When solving $\tan(3x) = \cot(4x)$, how to formulate the answer? when I solve the following equation:
$\tan(3x) = \cot(4x)$
I get the following solution:
$x = \frac{\pi}{14} + \frac{\pi n}{7}, n \in \mathbb{Z}$
But as x must be $\neq \frac{\pi}{6} + \frac{\pi k}{3}$ and $\neq \frac{\pi k}{4}$, with $k \in \mathbb{Z}$, there are values for n for which $x = \frac{\pi}{14} + \frac{\pi n}{7}, n \in \mathbb{Z}$ gives wrong solutions, e.g.:
for
$n = 3, x = \frac{\pi}{14} + \frac{3\pi}{7} = \frac{7\pi}{14} = \frac{\pi}{2}$
Which is not a solution because $\tan(3(\frac{\pi}{2}))$ is not defined (cosine is 0)
So how do I merge the solution $x = \frac{\pi}{14} + \frac{\pi n}{7}, n \in \mathbb{Z}$ with the domain? What is the algorithm?
Or, can I just write:
$x \in \{\frac{\pi}{14} + \frac{\pi n}{7}: n \in \mathbb{Z}\} \setminus \{\frac{\pi}{6} + \frac{\pi k}{3} : k \in \mathbb{Z} \} \setminus \{\frac{\pi k}{4} :k \in \mathbb{Z}\}$
Which is a bit ugly, I think.
What is the right way to do that?
Thanks for the attention!
 A: 
You get $\cos(7x)=0$ and $\cos(3x)\sin(4x) \ne 0$.

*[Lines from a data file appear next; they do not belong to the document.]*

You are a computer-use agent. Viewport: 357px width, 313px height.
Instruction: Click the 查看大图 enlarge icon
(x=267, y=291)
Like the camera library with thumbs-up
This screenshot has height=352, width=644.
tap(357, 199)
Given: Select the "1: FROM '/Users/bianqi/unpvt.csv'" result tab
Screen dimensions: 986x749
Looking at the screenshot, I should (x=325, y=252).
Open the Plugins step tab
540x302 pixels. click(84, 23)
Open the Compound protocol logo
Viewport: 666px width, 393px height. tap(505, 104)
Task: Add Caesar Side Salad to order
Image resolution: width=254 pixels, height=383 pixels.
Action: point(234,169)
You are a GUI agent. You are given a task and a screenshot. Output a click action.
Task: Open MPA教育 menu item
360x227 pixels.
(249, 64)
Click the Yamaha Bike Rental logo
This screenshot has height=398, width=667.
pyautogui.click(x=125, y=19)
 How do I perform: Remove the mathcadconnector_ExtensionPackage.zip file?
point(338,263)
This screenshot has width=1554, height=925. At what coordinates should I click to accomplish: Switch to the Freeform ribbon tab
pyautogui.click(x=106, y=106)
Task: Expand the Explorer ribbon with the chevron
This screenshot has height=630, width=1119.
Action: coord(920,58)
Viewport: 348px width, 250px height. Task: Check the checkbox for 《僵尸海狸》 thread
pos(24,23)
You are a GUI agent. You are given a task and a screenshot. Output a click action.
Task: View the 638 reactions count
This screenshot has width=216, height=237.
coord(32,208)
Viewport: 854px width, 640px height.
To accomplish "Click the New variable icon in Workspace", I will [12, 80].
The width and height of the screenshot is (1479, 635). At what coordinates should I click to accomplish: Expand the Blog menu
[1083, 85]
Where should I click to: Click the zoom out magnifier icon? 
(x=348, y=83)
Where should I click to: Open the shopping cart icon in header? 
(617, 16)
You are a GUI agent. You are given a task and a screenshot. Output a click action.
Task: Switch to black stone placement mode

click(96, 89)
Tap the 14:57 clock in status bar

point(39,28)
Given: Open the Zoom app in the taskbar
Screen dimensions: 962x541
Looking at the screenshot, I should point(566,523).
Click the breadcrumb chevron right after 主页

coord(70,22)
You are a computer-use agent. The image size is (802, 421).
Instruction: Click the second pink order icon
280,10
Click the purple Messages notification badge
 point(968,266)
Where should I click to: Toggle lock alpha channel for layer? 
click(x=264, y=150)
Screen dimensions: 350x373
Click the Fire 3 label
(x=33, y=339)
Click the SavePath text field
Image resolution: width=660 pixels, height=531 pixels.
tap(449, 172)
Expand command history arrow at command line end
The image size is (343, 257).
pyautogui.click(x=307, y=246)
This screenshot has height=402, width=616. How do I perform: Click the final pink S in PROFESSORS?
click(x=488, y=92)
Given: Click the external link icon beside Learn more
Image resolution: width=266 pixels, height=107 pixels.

As you've already figured out
$\cos(7x) = 0 \implies x = \dfrac{2j+1}{14}\pi \quad (j \in \mathbb Z)$
$\cos(3x) = 0 \implies x = \dfrac{2k+1}{6}\pi \quad (k \in \mathbb Z)$
$\sin(4x) = 0 \implies x = \dfrac{\ell}{4} \pi \quad (\ell \in \mathbb Z)$
We look for coincidence of points
\begin{align}
   \dfrac{2j+1}{14}\pi &= \dfrac{2k+1}{6}\pi \\
   6j+3 &= 14k+7 \\
   3j - 7k &= 2 \\
   \hline
   j &= 7n + 3\\
   k &= 3n + 1\\
\hline
   \theta &\ne \dfrac{2n+1}{2}\pi
\end{align}
\begin{align}
   \dfrac{2j+1}{14}\pi &= \dfrac{\ell}{4} \pi \\
   4j+2 &= 7 \ell \\
   7 \ell - 4j &= 2 \\
   \hline
   j    &= 7n + 3\\
   \ell &= 4n + 2\\
\hline
   \theta &\ne \dfrac{2n+1}{2}\pi
\end{align}
So we have to require $j \ne 7n + 3$, which we can write as 
$j \not \equiv 3 \pmod 7$. In summary
$x = \dfrac{2j+1}{14}\pi\;$ where $\; j \not \equiv 3 \pmod 7$
A: Hint
Assuming that the equation is $$\tan(3x) - \cot(4x)=0$$ rewrite it as $$\frac{\sin(3x)}{\cos(3x)}-\frac{\cos(4x)}{\sin(4x)}=\frac{\sin(3x)\sin(4x)-\cos(3x)\cos(4x)}{\cos(3x)\sin(4x)}=-\frac{\cos(7x)}{\cos(3x)\sin(4x)}=0$$
I am sure that you can take from here.
A: If you can use the complex exponential definition of trig functions,
$$\sin(\theta) = \frac{e^{i\theta} - e^{-i\theta}}{2i}$$
$$\cos(\theta) = \frac{e^{i\theta} + e^{-i\theta}}{2}$$
$$\tan(\theta) = \frac{\sin(\theta)}{\cos(\theta)} = \frac{(e^{i\theta} - e^{-i\theta})}{i(e^{i\theta} + e^{-i\theta})}$$
$$\cot(\theta) = \frac{\cos(\theta)}{\sin(\theta)} = \frac{i(e^{i\theta} + e^{-i\theta})}{(e^{i\theta} - e^{-i\theta})}$$
Then your equation becomes:
$$\frac{(e^{i3x} - e^{-i3x})}{i(e^{i3x} + e^{-i3x})} = \frac{i(e^{i4x} + e^{-i4x})}{(e^{i4x} - e^{-i4x})}$$
$$(e^{i3x} - e^{-i3x})(e^{i4x} - e^{-i4x}) = -(e^{i3x} + e^{-i3x})(e^{i4x} + e^{-i4x})$$
$$e^{i7x} - e^{-ix} - e^{ix} + e^{-i7x} = -(e^{i7x} + e^{-ix} + e^{ix} + e^{-i7x})$$
$$2e^{i7x} + 2e^{-i7x} = 0$$
$$2(2\cos(7x)) = 0$$
$$\cos(7x) = 0$$
$$7x = \frac{\pi}{2} + \pi n, n \in \mathbb{Z}$$
$$x = \frac{\pi}{14} + \frac{\pi}{7}n$$